It starts with something broken and someone annoyed. The Discovery Guru turns interviews and process walkthroughs into structured findings — personas, pain points, process maps — and drafts user stories with acceptance criteria. Dwell's fourth product pillar exists because one interview answer got taken seriously here.
Transcribe and pattern-match interviews, draft personas and user stories, map the as-is process, flag contradictions between what people say and what they do.
Who to interview, which pains are worth solving, and when a finding should change the plan — or kill it.
The spec becomes software. The Build Guru writes the serverless apps and AI pipelines; the Design Guru keeps the interface honest — hierarchy, contrast, tap targets. Rules that must never drift (like ShiftFlow's union-hour guarantees) get built as deterministic code, not left to a model's mood.
Write and refactor the code, generate the UI system, wire multi-provider AI integrations, draft the test cases.
Architecture trade-offs, what's deterministic vs. AI-generated, and what's actually good enough to reach production.

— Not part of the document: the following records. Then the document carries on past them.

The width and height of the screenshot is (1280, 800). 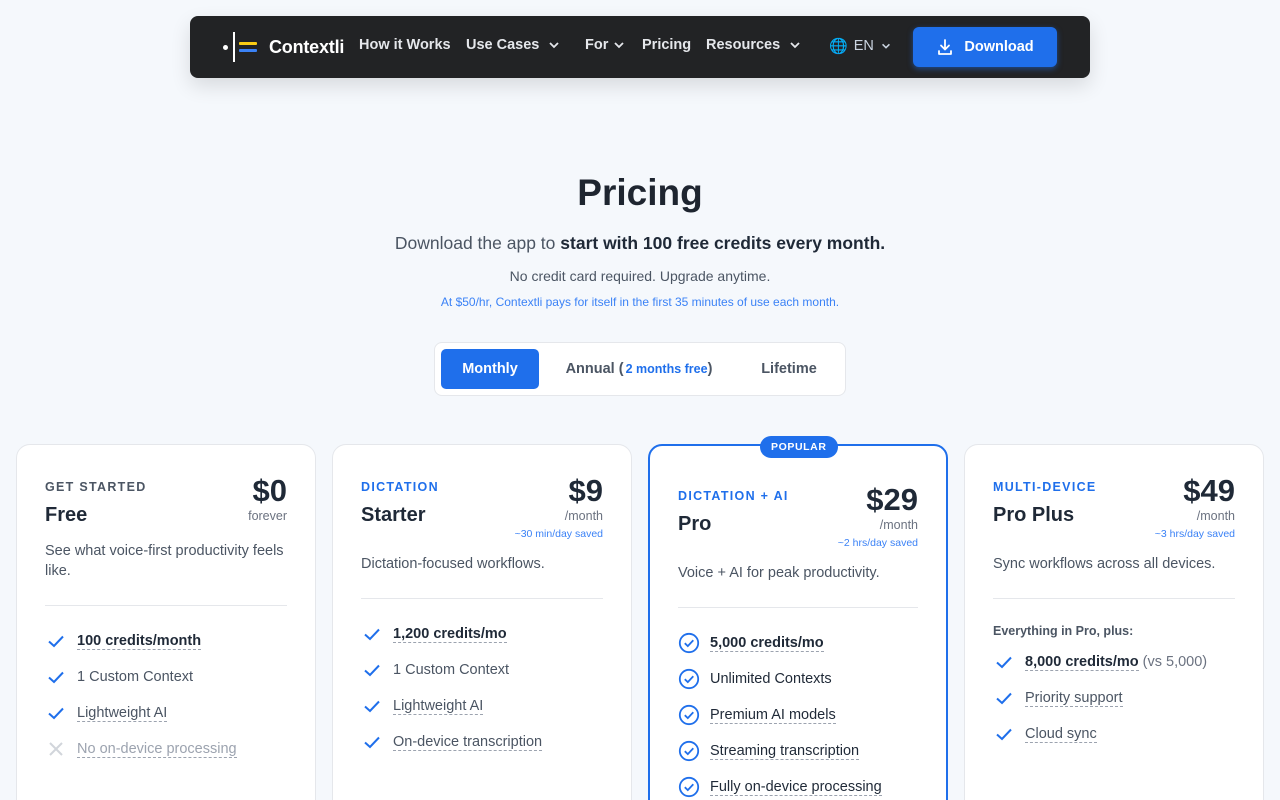 What do you see at coordinates (773, 716) in the screenshot?
I see `feature-text: Premium AI models` at bounding box center [773, 716].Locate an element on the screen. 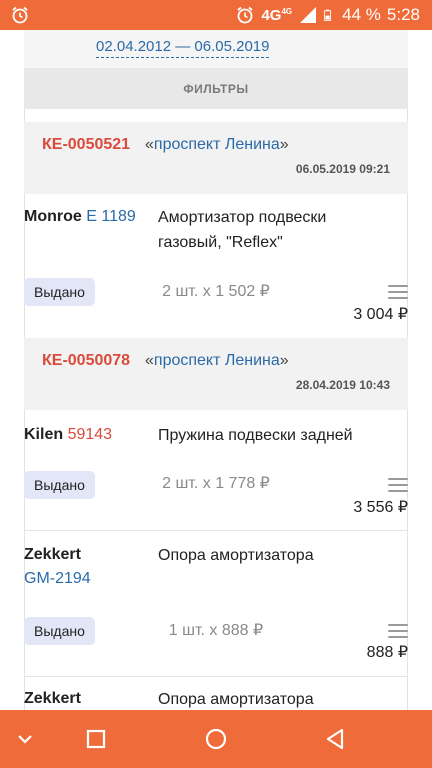 The height and width of the screenshot is (768, 432). order-date: 28.04.2019 10:43 is located at coordinates (342, 385).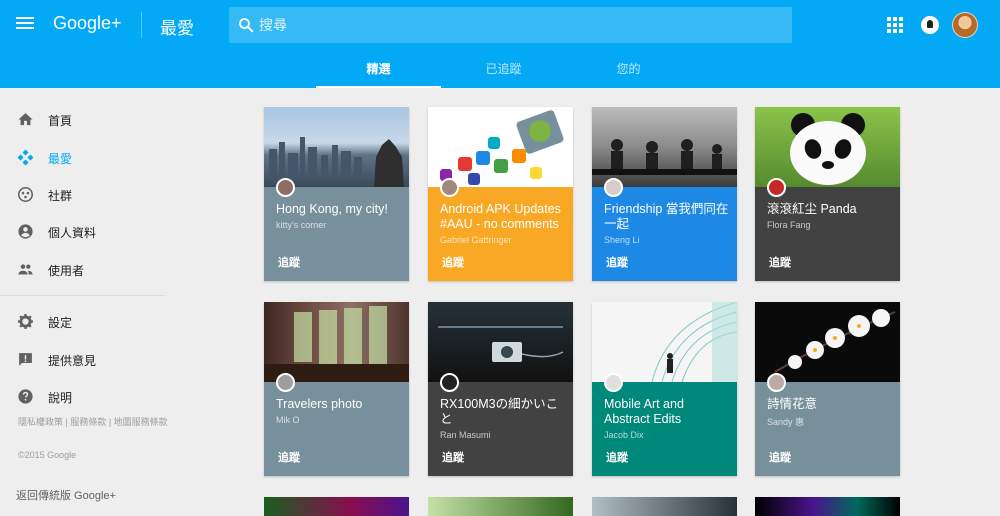  I want to click on card-title: 詩情花意, so click(792, 404).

Before and after the build, the Data Guru sizes the market, models the unit economics, and reads the live usage data — without flattering it. This is the stage where PavIQ earned its $40B TAM figure and where Dwell's pricing model got flagged as unproven and held back. Half the value of this stage is the products that don't get built.
TAM/SAM/SOM models, competitive scans, outcome metrics dashboards, cohort and usage analysis with every assumption footnoted.
What the numbers mean, which assumptions are load-bearing, and whether the honest answer is "build," "wait," or "no."
A working product nobody hears about is a hobby. The Pitch Guru turns the build into positioning, pitch, and a case study with the unresolved parts left in — because that's what makes the resolved parts believable. The SEO Guru makes sure people searching for the problem actually find it.
Positioning drafts, pitch decks, case-study writing, metadata and structured data, launch checklists.
Every claim made in public. If it's promised to a client, a person promised it — and signed it.
The pipeline isn't a waterfall — stages loop back whenever the evidence demands it. A validation finding reopens discovery; a build constraint rewrites the spec. What never changes is the division of labor: gurus generate, humans judge. That's how one studio ships like a team of ten without pretending to be one.